Com’è nata la collaborazione con In Scena! e perché ha così successo? Stavo lavorando con Laura [Caparrotti, fondatrice di In Scena! n.d.r.`> all’epoca, lei traduceva alcuni dei miei lavori in italiano e un giorno mi ha chiesto di collaborare con Free Verse. Tutto è partito dal concetto di traduzione: ci siamo detti, perché non mettiamo in contatto alcuni artisti italiani con i poeti di Free Verse tramite la traduzione delle poesie? Da allora tutti aspettano con ansia questo evento e tutti vorrebbero che lo organizzassimo più di una volta l’anno, sia gli utenti che gli attori italiani.
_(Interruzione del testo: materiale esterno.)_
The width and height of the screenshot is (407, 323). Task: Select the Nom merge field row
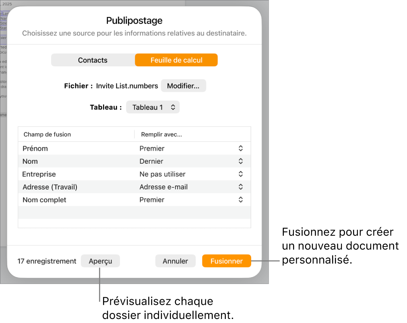(x=72, y=161)
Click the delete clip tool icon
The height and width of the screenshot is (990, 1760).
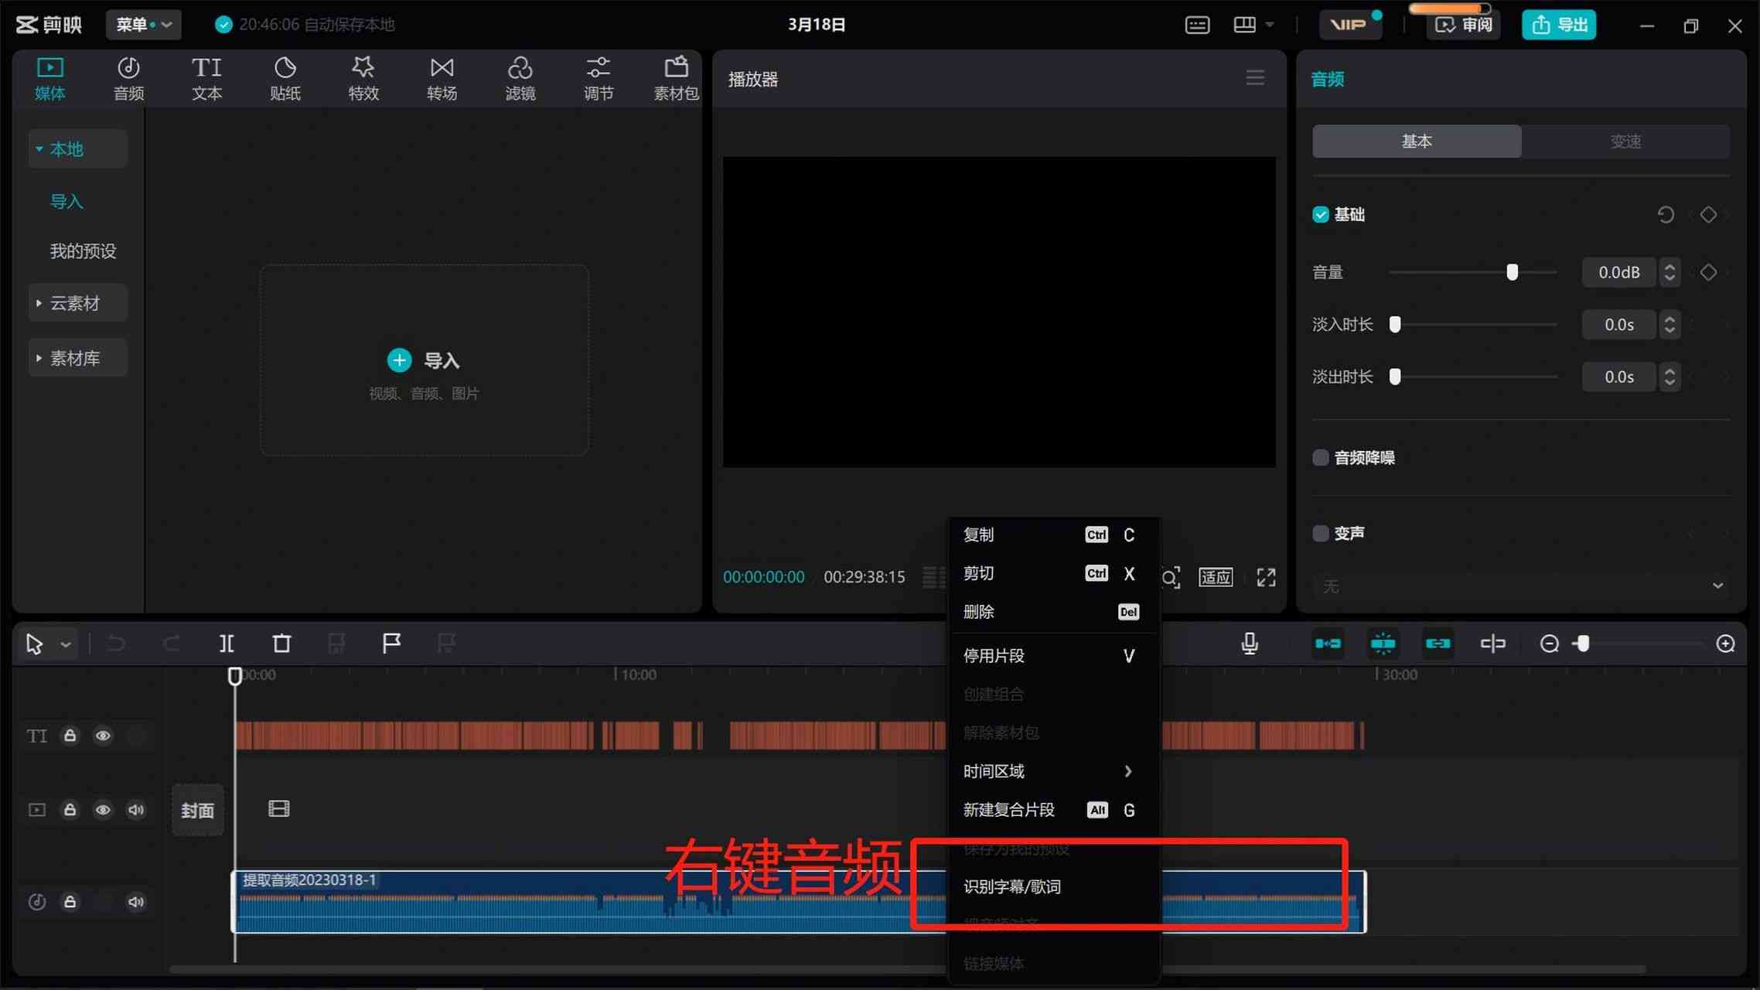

La cosa interessante è che nessuno si preoccupa di sapere la storia degli altri, non c’è giudizio, nessuno si conosce e si crea un’atmosfera di familiarità e di condivisione tramite la poesia. Non condividendo lo stesso contesto, gli attori e i poeti di Free Verse si incontrano senza filtri, nella poesia, e questo è fantastico!”


Il successo di queste iniziative testimonia il valore del vostro operato e vi stimola a continuare di anno in anno, immagino.


“Sai, a volte il mio lavoro non è facile, mi stanco molto. Ogni giorno torno a casa e mi dico: sembri stanco oggi, ma qualcosa di bello è successo. Mi ricarico tramite queste esperienze e la poesia mi muove, mi anima, parla al mio io profondo e alla mia energia. La poesia mi dà energia e così fa con tutti gli altri. La poesia dispensa energia!.